同一分野の研究については、なるべく新しい情報を検索ください。
ウシ精子核内におけるY染色体の局在部位を FISH法で観察した。この技術を用い異数 性精子を計測した結果、2Y精子の出現頻度は 0.04%であった。また、無担体電気泳動法で分離されたウシ精子のXY判定に利用し、分離効果の判定に要する時間を短縮化することができた。
精子頭部は動物種特有の形態を示し、その大きさや形状の検査は精液検査の基本とされているが、その内部情報を臨床的に知る手段はなかった。見えないものを見るための新しい技術であるFISH法(蛍光インサイツハイブリダイゼーション)は、特定のDNAの細胞内における局在部位や遺伝子の染色体上の座位をしるうえで広く使われている技術である。本研究ではこの技術を用い、セントロメアDNA、テロメアDNAおよびY染色体DNAの局在を目印に精子核内を観察し、さらにこの技術の応用として1異数性精子の出現率の計測、2無担体電気泳動法で分離された精子のXY判定を行った。

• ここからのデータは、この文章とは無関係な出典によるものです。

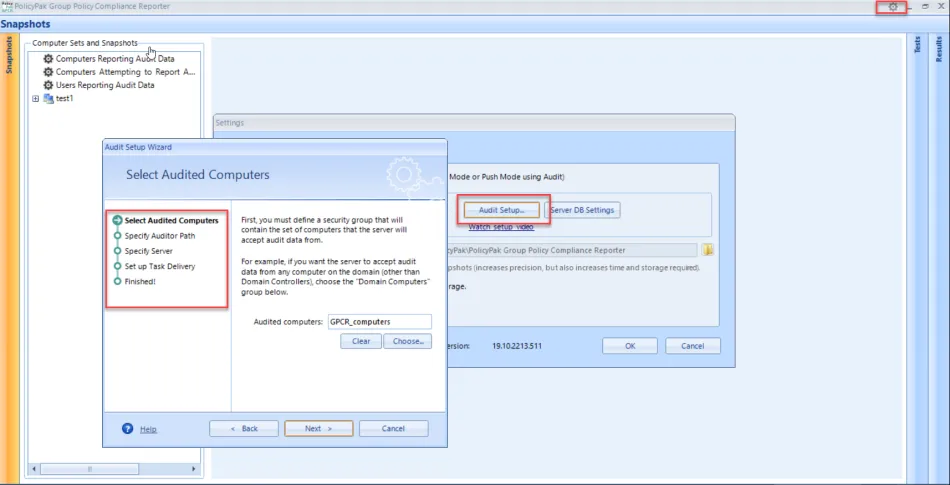The image size is (950, 485).
Task: Click the Help link in the wizard
Action: (x=148, y=429)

精子核におけるY染色体の局在部位の特徴および異数性精子の出現率に関する知見は正常精液について検討し得られたものである。今後、受胎性の不良な精液についてその原因解明の調査項目のひとつにこの技術が応用されることが考えられる。また、FISH法によるXY精子の判別法は産子の性で分離効果を判定する従来の方法に比べて、1より少数の精子で実験できる、2判定に要する時間が大幅に短縮できる、3多数の検体を一度に処理できる利点を持ち、今後のXY精子分離実験において活用される技術と考えられる。